6

Is there a huge CSV/XML or whatever file somewhere that contains a list of english verbs and their variations (e.g sell -> sold, sale, selling, seller, sellee)?

I imagine this will be useful for NLP systems, but there doesn't seem to be a listing anywhere, or it could be my terrible googling skills. Does anybody have a clue otherwise?

kamziro
  • 7,882
  • 9
  • 55
  • 78

3 Answers3

4

Consider Catvar:

A Categorial-Variation Database (or Catvar) is a database of clusters of uninflected words (lexemes) and their categorial (i.e. part-of-speech) variants.
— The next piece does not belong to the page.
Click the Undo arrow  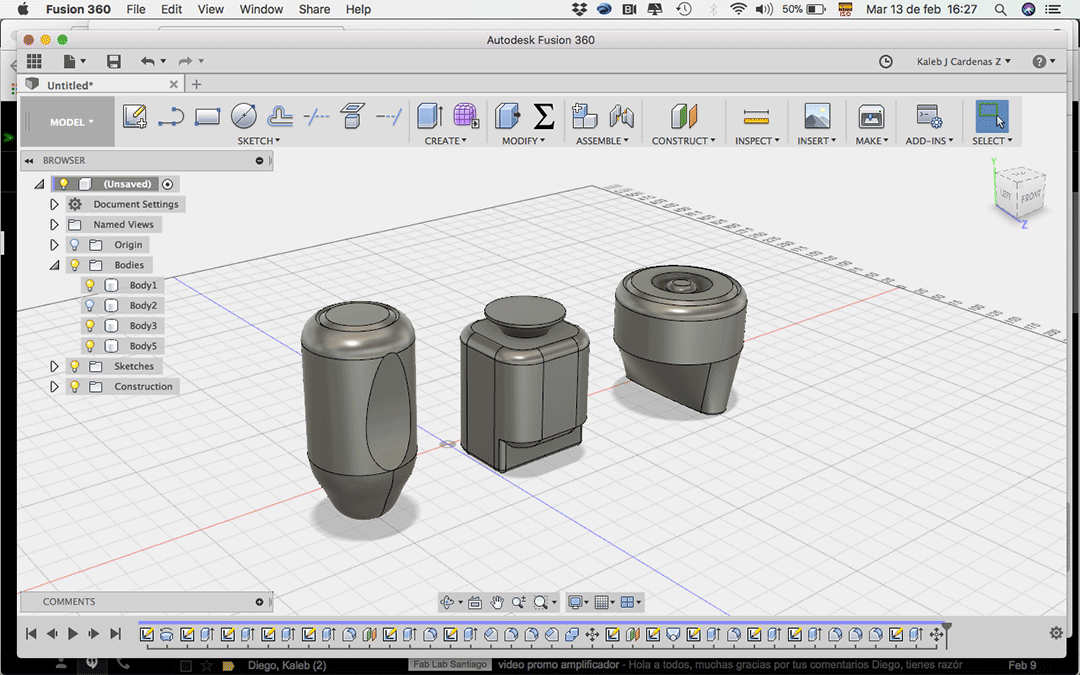[148, 62]
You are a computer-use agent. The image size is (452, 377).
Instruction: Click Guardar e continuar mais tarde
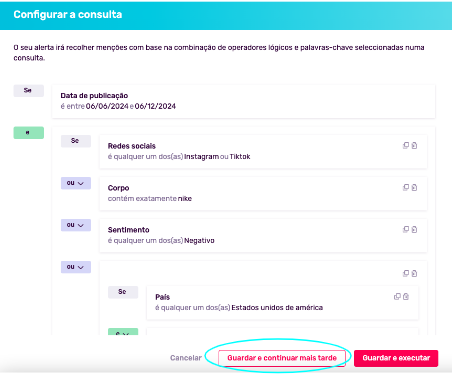tap(282, 358)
For example, the words hunger(V), hunger(N), hungry(AJ) and hungriness(N) are different English variants of some underlying concept describing the state of being hungry. Another example is the developing cluster:(develop(V), developer(N), developed(AJ), developing(N), developing(AJ), development(N)).

Kenston Choi
  • 2,862
  • 1
  • 27
  • 37
  • CatVar doesn't seem to be available anymore, the link is broken. Do you know where else I can find it? – Ogaday Jul 03 '16 at 20:26
  • 1
    You may try sending an email to the authors of the paper to ask for the official version. I found an unofficial copy in Github (https://github.com/bolei/trigram-classifier/tree/master/src/main/resources/script/catvar21). – Kenston Choi Jul 06 '16 at 06:45
3

I am not sure what you are looking for but I think WordNet -- a lexical database for the English language -- would be a good place to start. Read more at http://wordnet.princeton.edu/

The link I referred to you says that

WordNet's structure makes it a useful tool for computational linguistics and natural language processing.

One
  • 69
  • 9
1

Considering getting a dump of wiktionary and extracting this information out of it.
http://en.wiktionary.org/wiki/sell mentions many of the forms of the word (sells, selling, sold).

If your aim is simply to normalize words to some base canonical form, considering using a lemmatizer or stemmer. Trying playing with morpha which is a really good english lemmatizer.

Aditya Mukherji
  • 9,099
  • 5
  • 43
  • 49